• **TASKS FOR THIS EXERCISE**:
**1)** Reproduce word for word the part of the duodenal switch surgery page starting at "Some of the" and ending at "problems after surgery.".
**2)** Decide whether each statement agrees with the duodenal switch surgery page. Answer yes or no and quote the deciding words.
(a) The part of the surgery that reduces the size of the stomach can be reversed.
(b) Food and digestive juices mix together and travel for 100 cm in the common limb.
(c) One lifestyle change is to quit smoking for at least six to eight weeks before and after the surgery.

Skip Ribbon Commands
Skip to main content


What is duodenal switch surgery?

Duodenal switch surgery generates weight loss by restricting the amount of food that can be eaten and by limiting the amount of food that is absorbed into the body. The stomach is restricted in size by dividing it vertically and removing more than 85%; this part of the surgery is not reversible. The stomach that remains is shaped like a thin banana and measures from 4 to 7 ounces. The nerves to the stomach and the outlet valve remain intact with the idea of preserving the functions of the stomach while reducing the volume. In addition, the intestines are divided and rearranged to separate food from the digestive juices, creating malabsorption. The food limb is attached to the duodenum and receives food from the stomach and is 150 cm long. The digestive juices are not separated from the food and travel over 500 cm in the bypassed small intestine. Both food and digestive juices mix together and travel for 100 cm in the common limb. As a result, food and digestive juices are separated for the most of the length of the intestines. This prevents patients who have had this surgery from absorbing all of the calories that are eaten.


Who is a good candidate for duodenal switch surgery?

If you have a body mass index (BMI) greater than 40, you may be a candidate for the procedure; others with lower BMIs, but with obesity-related illnesses such as diabetes may also be candidates. It may be effective for people with very high BMIs of greater than 55. 


What are the risks of duodenal switch surgery?

As with any surgery, complications may happen and may include:

  • Bleeding/blood loss
  • Blood clots
  • Infection
  • Leakage which means a perforation of the stomach or a leak from anywhere in the bowel is stitched together has occurred
  • Difficulty consuming liquids immediately after surgery, due to swelling around the stomach and small bowel
  • Nutritional deficiencies
  • The brittle bone disease osteoporosis due to a malabsorption of calcium and vitamin D which are needed to maintain bone strength
  • Night blindness due to malabsorption of Vitamin A
  • Malabsorption of protein, leading to malnutrition which may lead to a second operation
  • Carbs can be well absorbed resulting in inadequate weight loss
  • Chronic diarrhea. You may have multiple loose bowel movements in a day. 
  • Foul-smelling stools and gas


How should I prepare for the surgery?

Preparing for any weight loss surgery starts with making a lifelong commitment to the dietary and lifestyle changes necessary for success. Weight loss surgery is not a quick fix, and it is not a decision to enter into lightly. 

Once you and your physician have made a decision, the pre-operative evaluations can begin and may include:

  • Meeting with a registered dietician to discuss how your diet needs to change both before and after weight loss surgery
  • A comprehensive evaluation by a mental health professional
  • An upper endoscopy exam may be performed to make sure no polyps, tumors, ulcers or bacteria that cause ulcers are in the stomach prior to surgery.
  • Additional pre-operative evaluations may be necessary for the heart and lungs
  • You’ll need to tell your physician any medications you are taking including prescriptions and over-the-counter medicines, vitamins, herbs, and supplements.

Some of the lifestyle changes start before surgery and can include:

  • Quitting smoking for at least six to eight weeks before and after the surgery. Smoking can increase the risk of complications including potentially fatal blood clots. Smoking also increases the risk of pneumonia and other lung problems after surgery.

• **DATASET SECTION**:

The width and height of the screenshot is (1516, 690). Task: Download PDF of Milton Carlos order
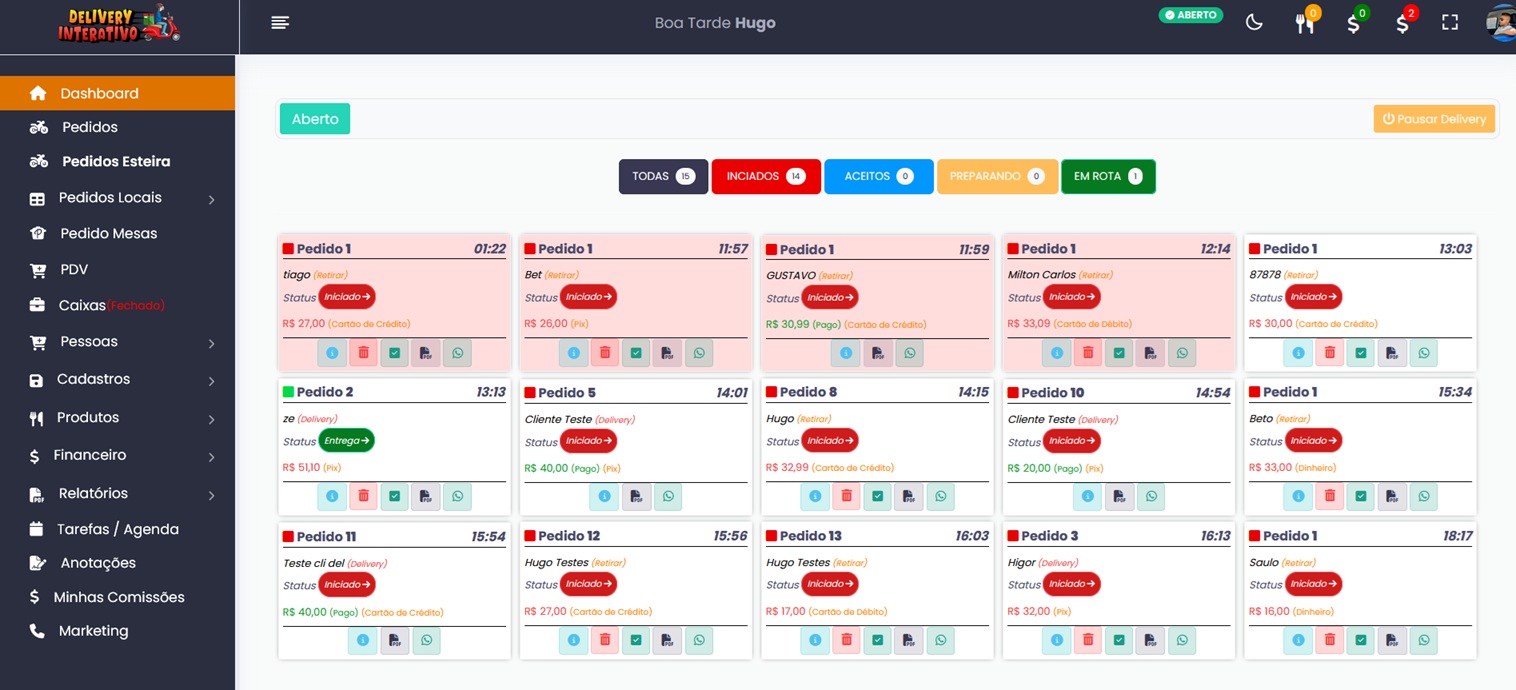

• **PER-TASK OUTPUTS**:
**1)**
Some of the lifestyle changes start before surgery and can include:

  • Quitting smoking for at least six to eight weeks before and after the surgery. Smoking can increase the risk of complications including potentially fatal blood clots. Smoking also increases the risk of pneumonia and other lung problems after surgery.

**2)**
(a) No: "this part of the surgery is not reversible."
(b) Yes: "Both food and digestive juices mix together and travel for 100 cm in the common limb."
(c) Yes: "Quitting smoking for at least six to eight weeks before and after the surgery."